If you have questions or special concerns about the transition from Raijin to Gadi please let us know as soon as possible; send an email to NCI user support at firstname.lastname@example.org.
Updated 4:00pm AEST
|NOW||NCI data centre preparation and Gadi installation in progress. Users preparing for Gadi.|
|Gadi and Raijin available to users. Jobs can be run (independently) on both systems.|
|Raijin job submission ends.|
|Raijin nodes go offline for decommissioning.|
Raijin /short file system available on Gadi login nodes (alternative path) for user transfers.
|Broadwell, Skylake and P100 and K80 GPU nodes available on Gadi.|
|Gadi resource allocations for 2020 Q1 installed.|
|Gadi operational at full production specification.|
|Raijin /short file system decommissioned.|
Please note that this timeline will be updated as often as necessary to reflect installation activities and dependencies.
- The user's default shell and project will be controlled by the file gadi-login.conf in each user's $HOME/.config directory.
- Gadi /home quotas are applied on a per-user basis, as on Raijin.
- Gadi /home quotas will be 10 GB.
- Gadi login and compute nodes will run the CentOS 8 operating system.
- N login nodes... Same round-robin login service?
- The basic compute charge rate for Gadi is 2.0 SU per core-hour.
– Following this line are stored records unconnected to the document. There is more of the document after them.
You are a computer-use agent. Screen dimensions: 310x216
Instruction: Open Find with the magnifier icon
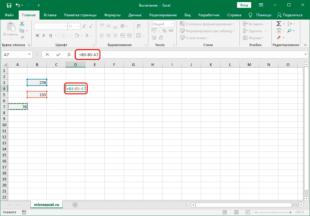point(289,30)
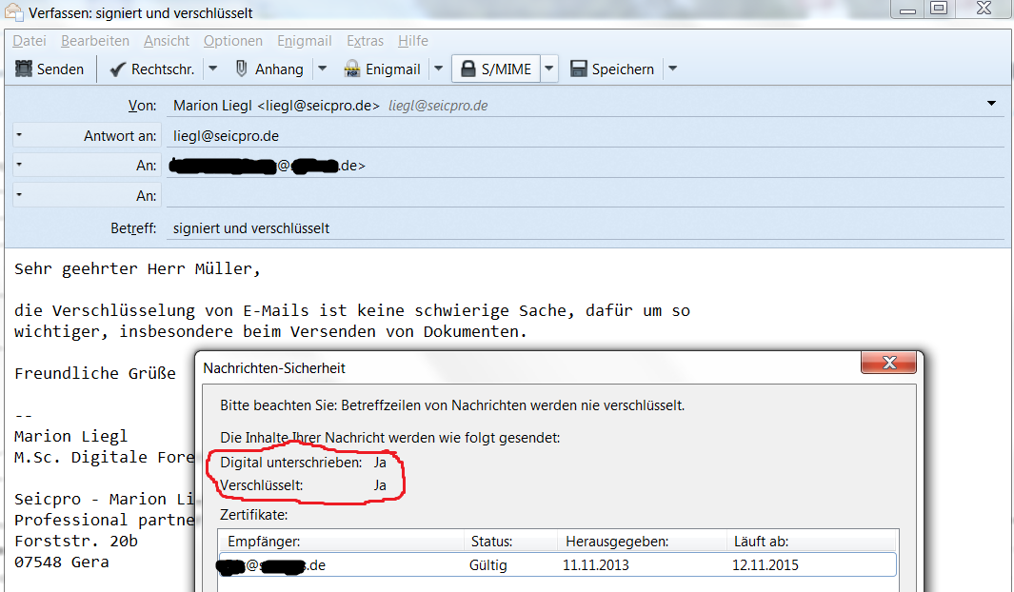Open the Enigmail menu in menu bar

coord(304,41)
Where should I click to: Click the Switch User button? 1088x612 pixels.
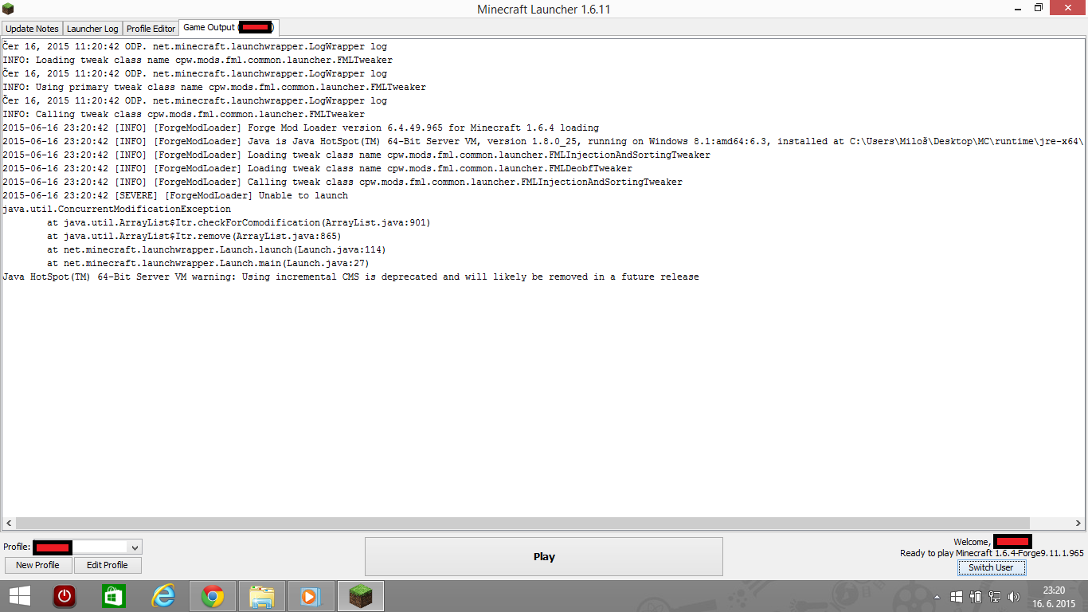point(991,567)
This charging reflects Gadi's CPU performance relative to Raijin.
- All NCI allocations for 2020, including NCMAS, will be on Gadi only.
- Compute allocations on Gadi are managed by stakeholder scheme managers. See this page (link) to get contact details for your scheme manager.
- A compute allocations on Gadi will apply to a project, as on Raijin.
- in 2019 Q4, all active projects will be given Gadi compute quotas which match (pro-rata) their 2019 Q3 or Q4 Raijin allocations.
- During the Raijin-Gadi operating period, compute (job) accounting is independent on each system. A project may consume its full allocation on Raijin, and also its full allocation on Gadi, with no penalty.
File Systems - /home
- Gadi /home is a new, independent file system.
- The quota on Gadi home directories will be 10 GB, as compared to a 2 GB quota on Raijin. Home directories are intended for irreproducible files, e.g. source code and configuration files, and users are expected to utilise /scratch, /g/data and JOBFS file systems for working data.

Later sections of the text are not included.